Stored data

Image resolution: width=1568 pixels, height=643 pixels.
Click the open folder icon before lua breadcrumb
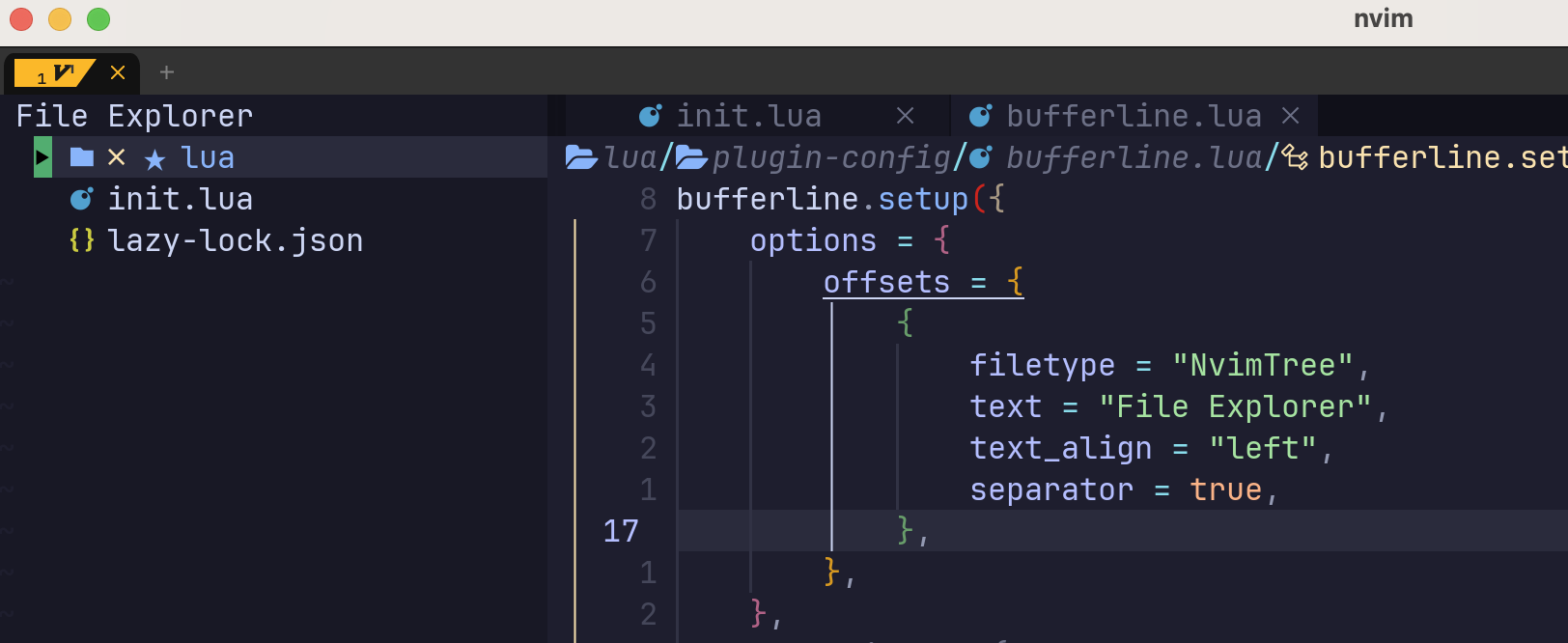click(x=581, y=156)

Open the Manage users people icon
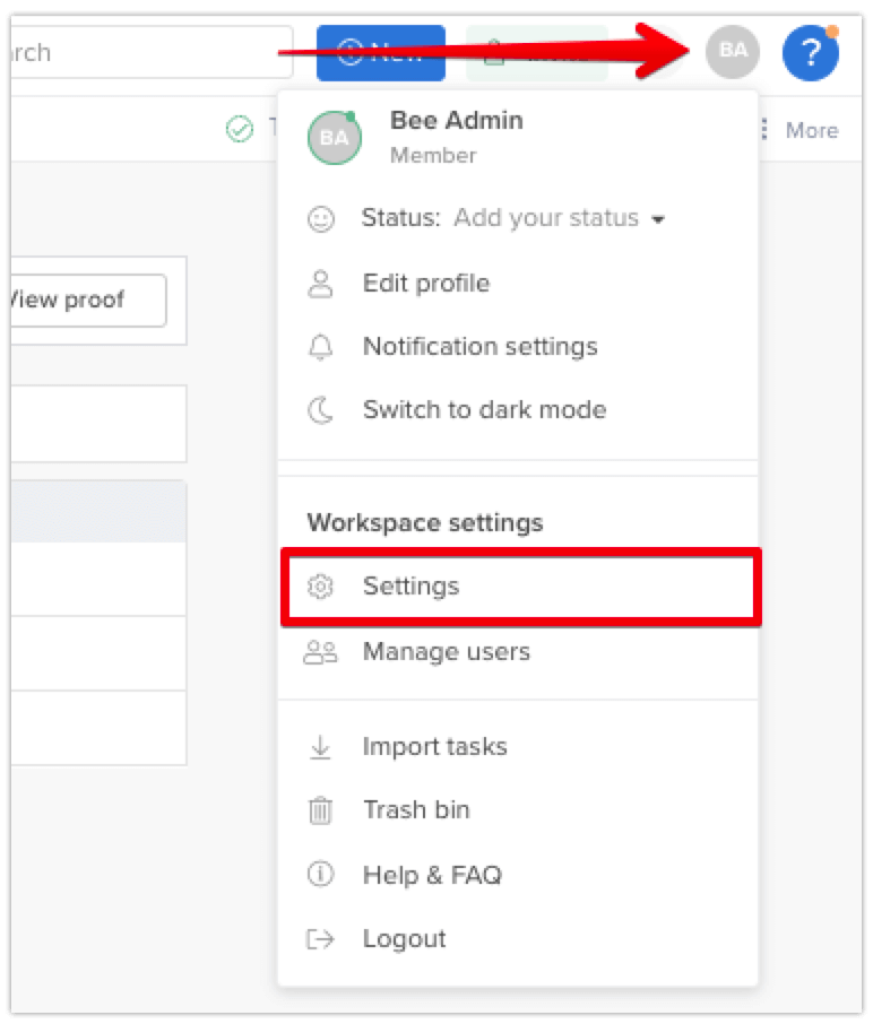[x=320, y=651]
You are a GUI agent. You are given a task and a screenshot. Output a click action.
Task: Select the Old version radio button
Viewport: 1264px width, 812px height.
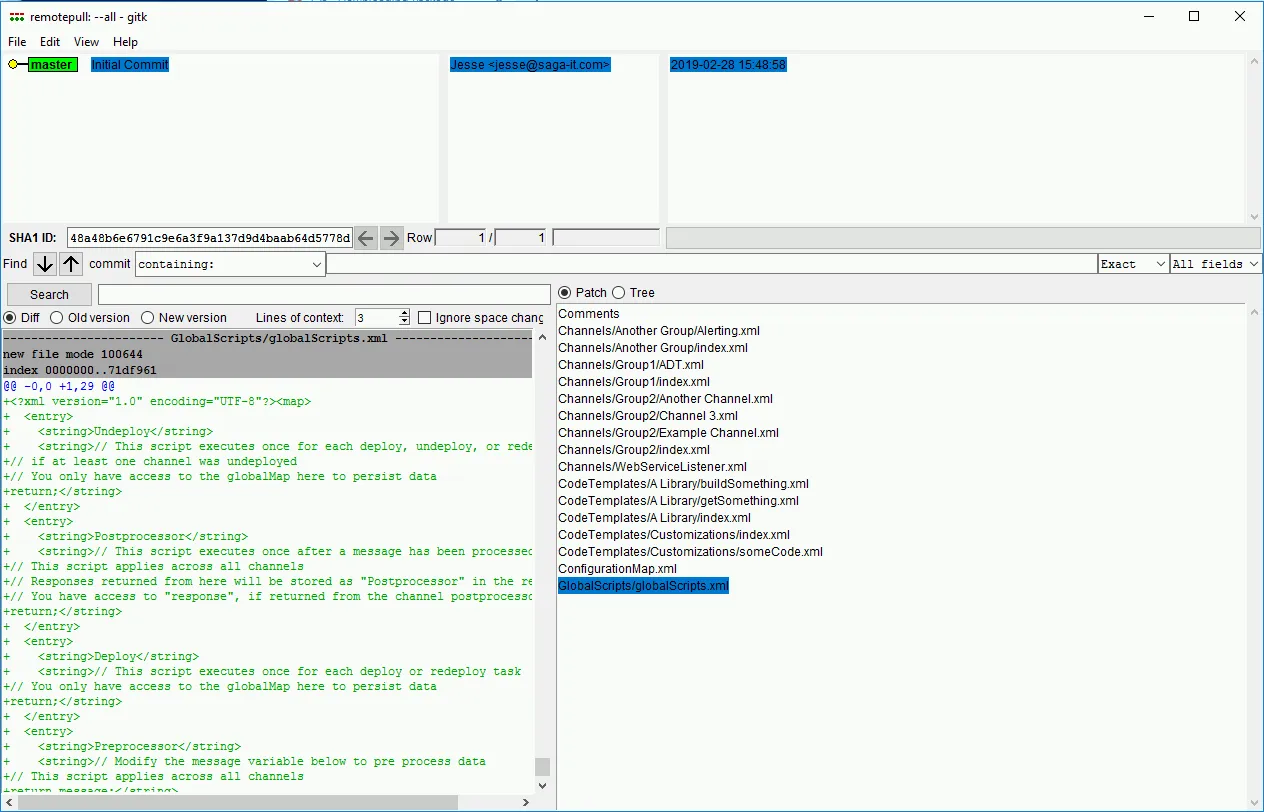tap(55, 317)
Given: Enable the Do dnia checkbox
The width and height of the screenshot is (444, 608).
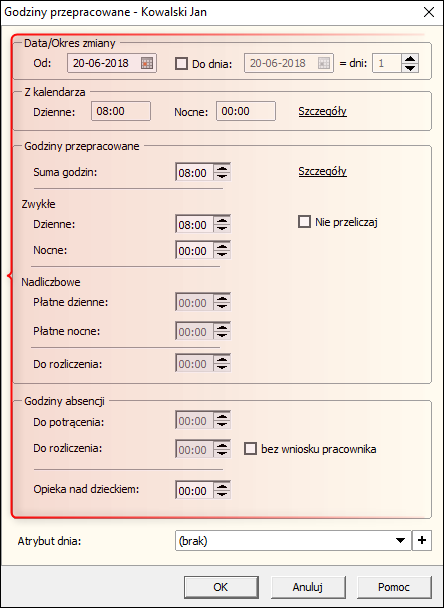Looking at the screenshot, I should click(x=181, y=63).
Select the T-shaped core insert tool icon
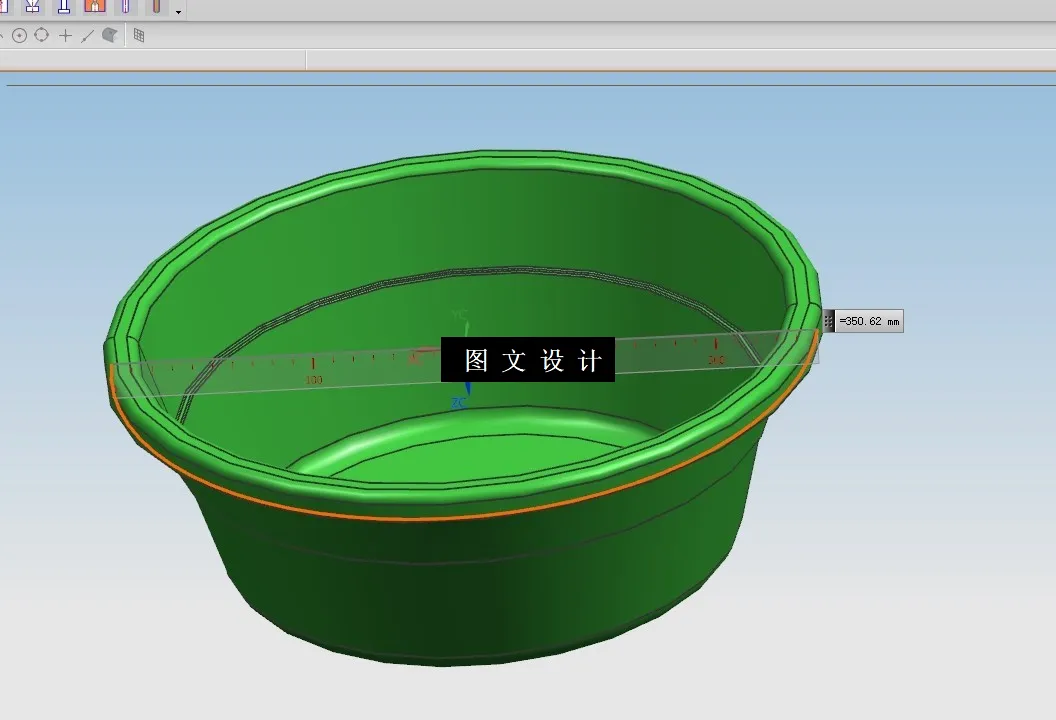 click(x=63, y=8)
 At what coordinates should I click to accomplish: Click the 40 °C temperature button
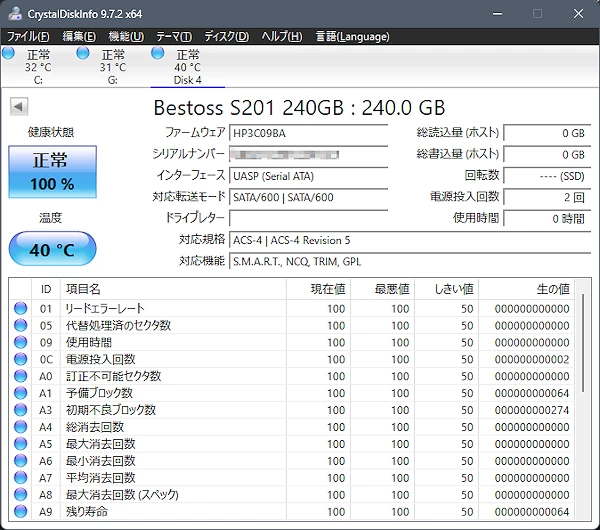(53, 249)
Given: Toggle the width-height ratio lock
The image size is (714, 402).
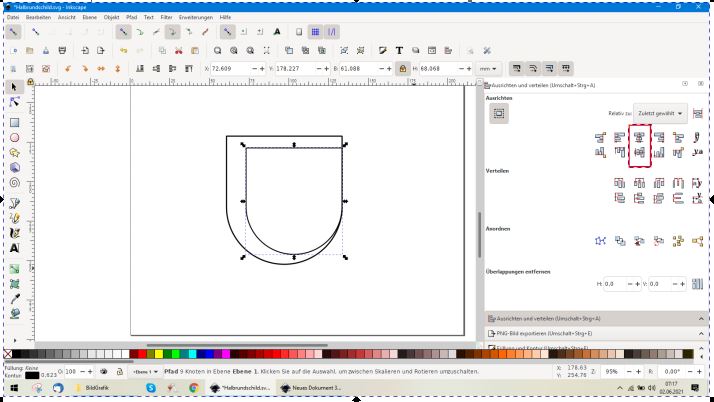Looking at the screenshot, I should pyautogui.click(x=402, y=68).
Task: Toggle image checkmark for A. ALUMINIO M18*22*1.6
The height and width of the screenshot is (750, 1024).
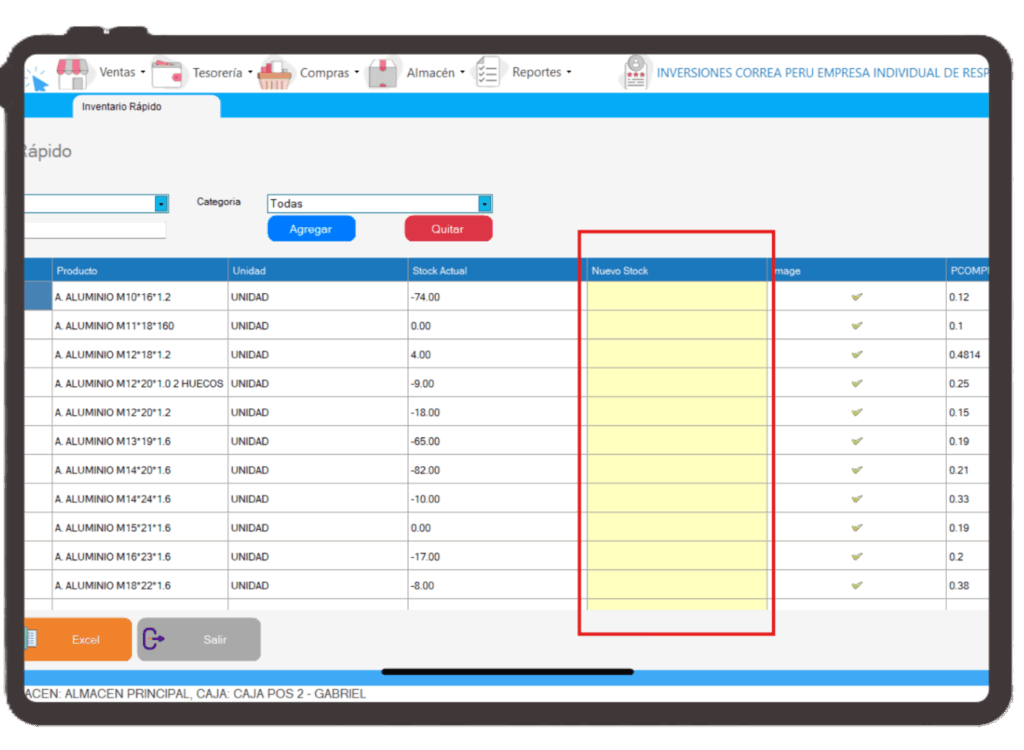Action: click(857, 585)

Task requirements
In the records above, find the line containing "The image size is (714, 402).", then please restate it and each line after it word for word, pictures excluded.

Answer box
The image size is (714, 402).
Looking at the screenshot, I should pyautogui.click(x=402, y=68).
Task: Toggle image checkmark for A. ALUMINIO M18*22*1.6
The height and width of the screenshot is (750, 1024).
Action: click(857, 585)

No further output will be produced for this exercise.